On his Substack, Arnold Kling, resident book reviewer at Econlib, wrote:

If people pay for their own health insurance, the market is subject to selection games. The individuals with the most incentive to buy health insurance are those that will cost the insurance company the most in claims. (Although it turns out that there is a selection effect that goes in the other direction. People who are high in conscientiousness are more likely both to obtain health insurance and to take better care of themselves.) Insurance companies, by the same token, have an incentive to try to avoid writing policies for people who most need health insurance. Nobel Laureate Joseph Stiglitz was known for pointing out that this selection game might have no viable solution: the health insurance market could collapse entirely. (italics added)

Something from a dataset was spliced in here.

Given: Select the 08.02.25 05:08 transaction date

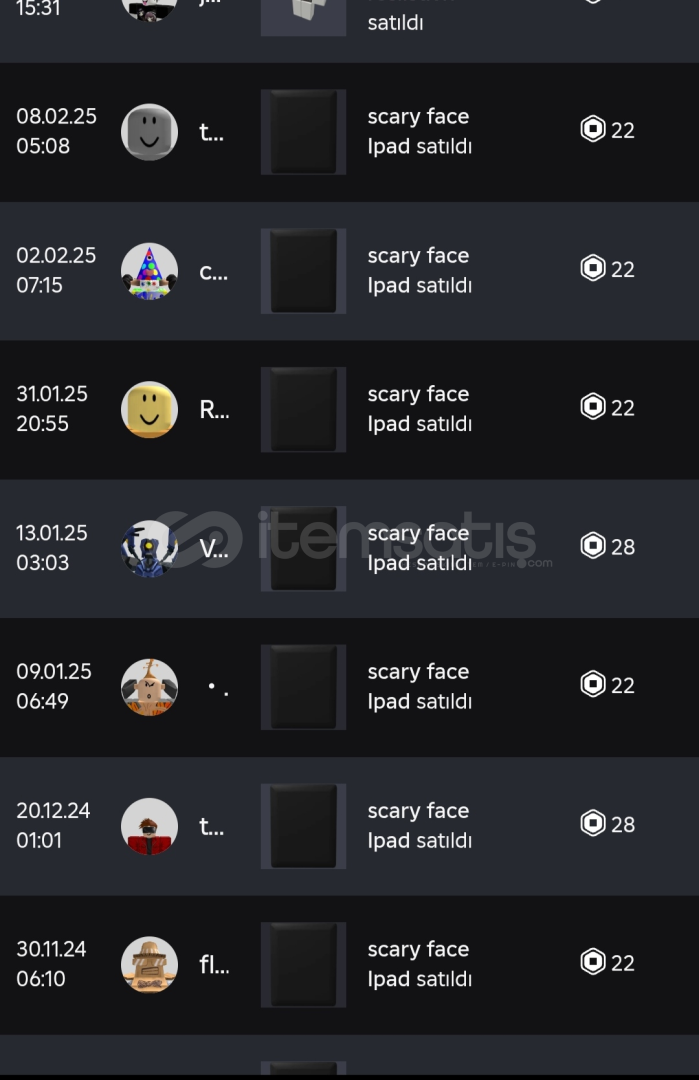Looking at the screenshot, I should [x=56, y=131].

I think Arnold engaged here in what Ronald Coase called “blackboard economics.” The idea is to think through the incentives that the various players face and, on that basis, make conclusions about the way the world is. It’s appropriate that he cited Joe Stiglitz because Stiglitz has been one of the masters of blackboard economics.

The problem is two fold. First, under this approach, you can sometimes be tempted not to think through the incentives all the way. A clear incentive is for the insurance company not to deny insurance to a high-risk person in the individual market but to underwrite insurance. That means assessing risk and charging a premium that reflects that risk.

Second, the blackboard approach ignores the evidence. In a blog post in 2010, I discussed some interesting economics in the 2010 Economic Report of the President and the way the author of the health care chapter, whom I assume was the CEA’s health economist Mark Duggan, now head of SIEPR at Stanford, twisted himself into a pretzel to justify Obamacare. The whole post is worth reading. Here’s the particular part I want to emphasize here:

A House committee investigation found that three large insurers rescinded nearly 20,000 policies over a five-year period, saving these companies $300 million that would otherwise have been paid out as claims (Waxman and Barton 2009). (p. 188)

20,000 policies over 5 years is 4,000 policies per year. So the average number of policies rescinded by the 3 companies individually was about 1,333. Is that a large number? Given that the author says these were large companies, I don’t think so. As one commenter on my post noted at the time:

The five largest insurers nationwide each have between 10 and 40 million members, which is ~4-15M policies. The next half-dozen or dozen are all million+.

The bottom line is that it appears that very few people who wanted health insurance and were willing to pay a premium that reflected their risk went without.